═══ Available records

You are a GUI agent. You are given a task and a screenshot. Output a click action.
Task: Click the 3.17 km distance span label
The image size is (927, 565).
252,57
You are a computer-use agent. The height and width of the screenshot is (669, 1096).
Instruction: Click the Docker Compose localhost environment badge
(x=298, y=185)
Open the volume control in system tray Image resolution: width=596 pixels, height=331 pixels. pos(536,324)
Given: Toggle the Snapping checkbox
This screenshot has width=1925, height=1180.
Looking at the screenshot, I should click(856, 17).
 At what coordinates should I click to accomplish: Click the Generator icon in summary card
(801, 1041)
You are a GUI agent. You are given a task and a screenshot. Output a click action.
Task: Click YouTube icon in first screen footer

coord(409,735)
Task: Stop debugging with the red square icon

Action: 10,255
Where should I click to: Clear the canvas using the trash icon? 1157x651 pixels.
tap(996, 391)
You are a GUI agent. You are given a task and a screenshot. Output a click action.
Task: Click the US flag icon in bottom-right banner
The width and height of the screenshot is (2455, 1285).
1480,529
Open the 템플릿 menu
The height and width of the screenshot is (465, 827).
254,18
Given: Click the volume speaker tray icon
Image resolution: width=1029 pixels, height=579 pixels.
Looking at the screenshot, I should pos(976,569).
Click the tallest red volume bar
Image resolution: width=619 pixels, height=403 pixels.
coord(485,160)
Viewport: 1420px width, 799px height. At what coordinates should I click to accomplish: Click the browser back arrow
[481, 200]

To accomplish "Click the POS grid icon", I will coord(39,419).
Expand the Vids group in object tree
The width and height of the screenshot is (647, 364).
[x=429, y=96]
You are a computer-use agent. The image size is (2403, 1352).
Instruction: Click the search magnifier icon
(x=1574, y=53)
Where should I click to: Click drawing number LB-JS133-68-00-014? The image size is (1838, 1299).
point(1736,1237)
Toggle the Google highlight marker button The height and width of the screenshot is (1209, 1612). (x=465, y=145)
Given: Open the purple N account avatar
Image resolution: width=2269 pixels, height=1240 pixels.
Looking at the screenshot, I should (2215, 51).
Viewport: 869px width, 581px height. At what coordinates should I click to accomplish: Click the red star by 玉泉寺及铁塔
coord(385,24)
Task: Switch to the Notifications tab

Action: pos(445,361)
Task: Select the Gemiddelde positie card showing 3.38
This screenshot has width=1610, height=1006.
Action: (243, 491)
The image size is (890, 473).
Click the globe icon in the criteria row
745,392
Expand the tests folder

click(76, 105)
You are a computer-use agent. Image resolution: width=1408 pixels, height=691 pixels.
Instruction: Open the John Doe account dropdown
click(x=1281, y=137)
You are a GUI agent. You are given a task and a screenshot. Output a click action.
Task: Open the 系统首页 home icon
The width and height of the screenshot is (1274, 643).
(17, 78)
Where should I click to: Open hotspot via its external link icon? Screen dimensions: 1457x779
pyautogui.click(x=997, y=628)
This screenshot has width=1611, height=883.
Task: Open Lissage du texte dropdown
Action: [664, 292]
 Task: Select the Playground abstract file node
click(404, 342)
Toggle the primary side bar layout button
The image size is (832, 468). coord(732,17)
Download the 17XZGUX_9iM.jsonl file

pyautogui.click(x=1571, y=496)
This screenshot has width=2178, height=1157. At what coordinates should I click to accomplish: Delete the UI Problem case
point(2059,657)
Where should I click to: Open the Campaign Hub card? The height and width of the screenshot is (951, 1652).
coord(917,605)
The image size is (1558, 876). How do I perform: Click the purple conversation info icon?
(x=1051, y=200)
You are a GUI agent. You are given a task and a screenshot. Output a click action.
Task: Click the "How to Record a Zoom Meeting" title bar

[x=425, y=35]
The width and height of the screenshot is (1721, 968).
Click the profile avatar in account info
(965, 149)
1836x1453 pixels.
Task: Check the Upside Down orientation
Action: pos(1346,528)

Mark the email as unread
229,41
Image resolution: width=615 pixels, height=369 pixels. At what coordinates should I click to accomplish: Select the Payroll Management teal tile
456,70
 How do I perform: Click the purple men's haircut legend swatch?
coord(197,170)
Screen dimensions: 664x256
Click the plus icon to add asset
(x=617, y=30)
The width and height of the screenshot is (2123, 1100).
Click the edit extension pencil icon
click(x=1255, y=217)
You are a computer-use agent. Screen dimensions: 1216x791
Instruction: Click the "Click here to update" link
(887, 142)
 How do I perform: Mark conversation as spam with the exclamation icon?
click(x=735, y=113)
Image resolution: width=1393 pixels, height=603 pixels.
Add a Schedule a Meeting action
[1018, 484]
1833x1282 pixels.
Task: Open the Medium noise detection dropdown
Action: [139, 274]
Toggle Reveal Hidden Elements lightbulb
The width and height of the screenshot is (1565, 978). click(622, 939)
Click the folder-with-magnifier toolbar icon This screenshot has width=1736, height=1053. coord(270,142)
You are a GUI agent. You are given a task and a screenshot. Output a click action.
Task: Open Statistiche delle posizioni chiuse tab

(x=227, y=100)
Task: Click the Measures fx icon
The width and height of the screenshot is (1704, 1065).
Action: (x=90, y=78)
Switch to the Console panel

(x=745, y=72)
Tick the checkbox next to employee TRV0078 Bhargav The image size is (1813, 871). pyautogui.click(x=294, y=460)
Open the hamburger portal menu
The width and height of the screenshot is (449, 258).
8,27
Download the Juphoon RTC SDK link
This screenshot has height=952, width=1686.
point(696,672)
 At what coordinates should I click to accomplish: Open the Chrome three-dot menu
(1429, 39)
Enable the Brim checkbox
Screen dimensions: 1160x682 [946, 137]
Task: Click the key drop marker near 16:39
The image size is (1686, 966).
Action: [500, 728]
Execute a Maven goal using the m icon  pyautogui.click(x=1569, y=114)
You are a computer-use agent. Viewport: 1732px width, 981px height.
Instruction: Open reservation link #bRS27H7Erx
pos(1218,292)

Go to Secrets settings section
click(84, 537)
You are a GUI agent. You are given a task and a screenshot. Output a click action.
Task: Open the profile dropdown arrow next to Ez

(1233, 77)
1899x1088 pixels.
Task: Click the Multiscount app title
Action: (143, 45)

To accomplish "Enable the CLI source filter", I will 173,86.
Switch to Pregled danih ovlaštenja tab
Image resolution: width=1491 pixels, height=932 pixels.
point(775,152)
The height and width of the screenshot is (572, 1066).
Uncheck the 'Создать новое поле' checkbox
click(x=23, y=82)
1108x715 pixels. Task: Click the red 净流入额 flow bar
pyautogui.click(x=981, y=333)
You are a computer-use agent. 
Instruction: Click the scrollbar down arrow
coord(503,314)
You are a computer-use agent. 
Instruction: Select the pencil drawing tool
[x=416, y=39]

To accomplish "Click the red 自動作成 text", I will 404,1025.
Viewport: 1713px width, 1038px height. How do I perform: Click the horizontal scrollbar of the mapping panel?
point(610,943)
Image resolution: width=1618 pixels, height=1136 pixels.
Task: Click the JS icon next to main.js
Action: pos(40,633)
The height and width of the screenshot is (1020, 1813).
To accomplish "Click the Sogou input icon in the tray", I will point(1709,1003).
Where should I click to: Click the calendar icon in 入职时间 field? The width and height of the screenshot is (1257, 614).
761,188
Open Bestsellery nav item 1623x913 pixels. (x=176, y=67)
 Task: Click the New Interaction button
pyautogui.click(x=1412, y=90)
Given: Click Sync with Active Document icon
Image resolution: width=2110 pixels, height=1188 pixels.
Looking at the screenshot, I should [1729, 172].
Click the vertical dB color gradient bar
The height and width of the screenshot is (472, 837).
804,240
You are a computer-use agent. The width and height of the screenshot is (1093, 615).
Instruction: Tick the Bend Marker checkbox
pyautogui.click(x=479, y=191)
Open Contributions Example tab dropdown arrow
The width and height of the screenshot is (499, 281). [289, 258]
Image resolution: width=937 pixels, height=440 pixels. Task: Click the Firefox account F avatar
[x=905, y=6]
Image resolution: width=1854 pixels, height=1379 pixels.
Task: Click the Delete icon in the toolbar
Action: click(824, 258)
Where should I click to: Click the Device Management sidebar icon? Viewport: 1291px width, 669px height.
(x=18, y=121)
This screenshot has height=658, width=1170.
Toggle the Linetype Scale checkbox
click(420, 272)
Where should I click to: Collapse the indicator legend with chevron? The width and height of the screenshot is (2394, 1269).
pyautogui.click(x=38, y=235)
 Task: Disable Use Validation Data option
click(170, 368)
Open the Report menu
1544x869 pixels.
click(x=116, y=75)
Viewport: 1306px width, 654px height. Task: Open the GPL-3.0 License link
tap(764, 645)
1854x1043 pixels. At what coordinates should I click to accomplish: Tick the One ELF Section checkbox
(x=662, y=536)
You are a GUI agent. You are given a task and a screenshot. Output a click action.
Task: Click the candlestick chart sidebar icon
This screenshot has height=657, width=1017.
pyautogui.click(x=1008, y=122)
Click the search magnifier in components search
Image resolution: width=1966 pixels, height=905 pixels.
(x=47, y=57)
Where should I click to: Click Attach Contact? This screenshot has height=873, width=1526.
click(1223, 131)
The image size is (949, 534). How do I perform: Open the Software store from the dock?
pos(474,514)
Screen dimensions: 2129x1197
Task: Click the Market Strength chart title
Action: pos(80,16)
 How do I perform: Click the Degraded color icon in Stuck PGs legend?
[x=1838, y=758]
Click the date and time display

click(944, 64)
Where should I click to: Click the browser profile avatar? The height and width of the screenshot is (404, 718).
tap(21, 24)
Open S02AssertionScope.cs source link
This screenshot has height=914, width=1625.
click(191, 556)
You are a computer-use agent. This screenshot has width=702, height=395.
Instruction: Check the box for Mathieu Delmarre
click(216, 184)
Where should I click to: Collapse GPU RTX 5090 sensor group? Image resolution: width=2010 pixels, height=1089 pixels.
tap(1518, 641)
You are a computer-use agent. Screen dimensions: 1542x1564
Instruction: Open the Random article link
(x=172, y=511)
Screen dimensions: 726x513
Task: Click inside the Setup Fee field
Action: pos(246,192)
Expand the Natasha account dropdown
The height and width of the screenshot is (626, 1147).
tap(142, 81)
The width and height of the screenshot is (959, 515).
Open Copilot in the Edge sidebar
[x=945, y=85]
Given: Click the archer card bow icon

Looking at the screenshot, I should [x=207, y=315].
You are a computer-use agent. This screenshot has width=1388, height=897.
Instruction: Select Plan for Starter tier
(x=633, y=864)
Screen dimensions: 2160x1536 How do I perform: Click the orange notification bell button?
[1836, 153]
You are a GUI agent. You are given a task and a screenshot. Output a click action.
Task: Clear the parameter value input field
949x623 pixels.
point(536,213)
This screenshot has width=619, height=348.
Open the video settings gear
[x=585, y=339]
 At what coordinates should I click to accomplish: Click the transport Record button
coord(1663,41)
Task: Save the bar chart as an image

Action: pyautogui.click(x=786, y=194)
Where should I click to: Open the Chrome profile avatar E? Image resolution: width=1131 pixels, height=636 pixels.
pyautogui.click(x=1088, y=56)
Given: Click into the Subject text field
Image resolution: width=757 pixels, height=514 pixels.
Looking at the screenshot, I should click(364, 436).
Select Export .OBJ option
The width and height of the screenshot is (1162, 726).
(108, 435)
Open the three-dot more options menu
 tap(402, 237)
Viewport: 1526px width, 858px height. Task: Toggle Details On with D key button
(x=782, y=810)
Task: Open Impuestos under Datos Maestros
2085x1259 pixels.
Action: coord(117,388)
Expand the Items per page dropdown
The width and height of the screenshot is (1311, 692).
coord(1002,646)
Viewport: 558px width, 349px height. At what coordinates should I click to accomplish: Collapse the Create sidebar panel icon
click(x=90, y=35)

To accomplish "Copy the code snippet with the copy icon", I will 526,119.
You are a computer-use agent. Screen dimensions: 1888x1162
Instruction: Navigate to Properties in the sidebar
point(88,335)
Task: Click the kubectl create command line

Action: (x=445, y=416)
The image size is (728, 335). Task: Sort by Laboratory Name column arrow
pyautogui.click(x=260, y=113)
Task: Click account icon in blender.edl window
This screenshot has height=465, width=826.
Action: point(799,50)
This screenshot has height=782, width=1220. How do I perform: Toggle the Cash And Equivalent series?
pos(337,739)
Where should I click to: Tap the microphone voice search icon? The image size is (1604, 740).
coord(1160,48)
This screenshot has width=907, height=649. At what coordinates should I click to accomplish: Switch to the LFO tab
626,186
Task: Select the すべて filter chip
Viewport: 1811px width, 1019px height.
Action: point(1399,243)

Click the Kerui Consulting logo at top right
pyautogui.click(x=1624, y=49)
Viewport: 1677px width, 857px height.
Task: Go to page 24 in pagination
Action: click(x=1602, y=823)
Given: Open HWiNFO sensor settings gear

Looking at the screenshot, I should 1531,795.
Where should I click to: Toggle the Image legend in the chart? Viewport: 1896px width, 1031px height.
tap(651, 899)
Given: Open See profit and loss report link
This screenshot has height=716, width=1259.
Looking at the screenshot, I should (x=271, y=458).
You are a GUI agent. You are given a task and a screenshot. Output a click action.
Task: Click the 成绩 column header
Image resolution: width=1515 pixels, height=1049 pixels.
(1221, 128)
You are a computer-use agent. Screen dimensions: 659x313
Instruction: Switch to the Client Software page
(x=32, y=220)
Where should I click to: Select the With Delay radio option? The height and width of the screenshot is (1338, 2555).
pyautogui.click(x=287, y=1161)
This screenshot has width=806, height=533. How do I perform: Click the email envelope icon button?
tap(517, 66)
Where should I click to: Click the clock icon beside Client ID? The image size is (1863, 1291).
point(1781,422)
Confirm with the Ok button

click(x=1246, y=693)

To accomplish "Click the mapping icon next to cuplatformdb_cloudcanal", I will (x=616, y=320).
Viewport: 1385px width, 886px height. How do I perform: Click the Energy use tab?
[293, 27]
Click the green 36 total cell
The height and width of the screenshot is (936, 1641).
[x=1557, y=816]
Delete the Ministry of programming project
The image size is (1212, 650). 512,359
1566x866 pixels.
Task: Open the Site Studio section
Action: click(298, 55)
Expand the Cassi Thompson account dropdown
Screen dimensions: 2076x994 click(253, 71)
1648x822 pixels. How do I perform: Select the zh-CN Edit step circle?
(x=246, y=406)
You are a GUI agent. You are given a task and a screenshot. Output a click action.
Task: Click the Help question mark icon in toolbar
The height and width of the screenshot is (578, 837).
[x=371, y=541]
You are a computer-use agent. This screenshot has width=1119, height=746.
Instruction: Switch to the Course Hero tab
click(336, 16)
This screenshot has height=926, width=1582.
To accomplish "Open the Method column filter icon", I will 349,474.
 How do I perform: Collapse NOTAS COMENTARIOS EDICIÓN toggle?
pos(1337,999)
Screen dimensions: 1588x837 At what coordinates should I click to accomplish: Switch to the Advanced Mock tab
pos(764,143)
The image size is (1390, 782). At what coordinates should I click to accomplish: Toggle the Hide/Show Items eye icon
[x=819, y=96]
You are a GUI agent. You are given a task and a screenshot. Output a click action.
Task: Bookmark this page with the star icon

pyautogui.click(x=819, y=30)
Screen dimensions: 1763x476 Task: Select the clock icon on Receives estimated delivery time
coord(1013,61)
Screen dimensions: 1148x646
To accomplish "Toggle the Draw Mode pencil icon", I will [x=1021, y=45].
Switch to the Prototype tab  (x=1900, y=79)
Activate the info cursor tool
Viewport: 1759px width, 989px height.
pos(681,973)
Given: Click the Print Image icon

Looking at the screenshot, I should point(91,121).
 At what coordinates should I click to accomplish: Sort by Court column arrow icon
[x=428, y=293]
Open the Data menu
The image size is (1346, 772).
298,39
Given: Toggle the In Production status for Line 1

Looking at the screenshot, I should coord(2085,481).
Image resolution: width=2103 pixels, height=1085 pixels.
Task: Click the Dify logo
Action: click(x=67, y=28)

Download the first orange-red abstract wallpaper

══════

__Problem__: Please output exactly the lines between the one holding "This screenshot has height=914, width=1625." and the one holding "You are a computer-use agent. Screen dimensions: 1542x1564" in the records above, inclusive, and nothing more.

__Output of the exercise__:
This screenshot has height=914, width=1625.
click(191, 556)
You are a computer-use agent. This screenshot has width=702, height=395.
Instruction: Check the box for Mathieu Delmarre
click(216, 184)
Where should I click to: Collapse GPU RTX 5090 sensor group? Image resolution: width=2010 pixels, height=1089 pixels.
tap(1518, 641)
You are a computer-use agent. Screen dimensions: 1542x1564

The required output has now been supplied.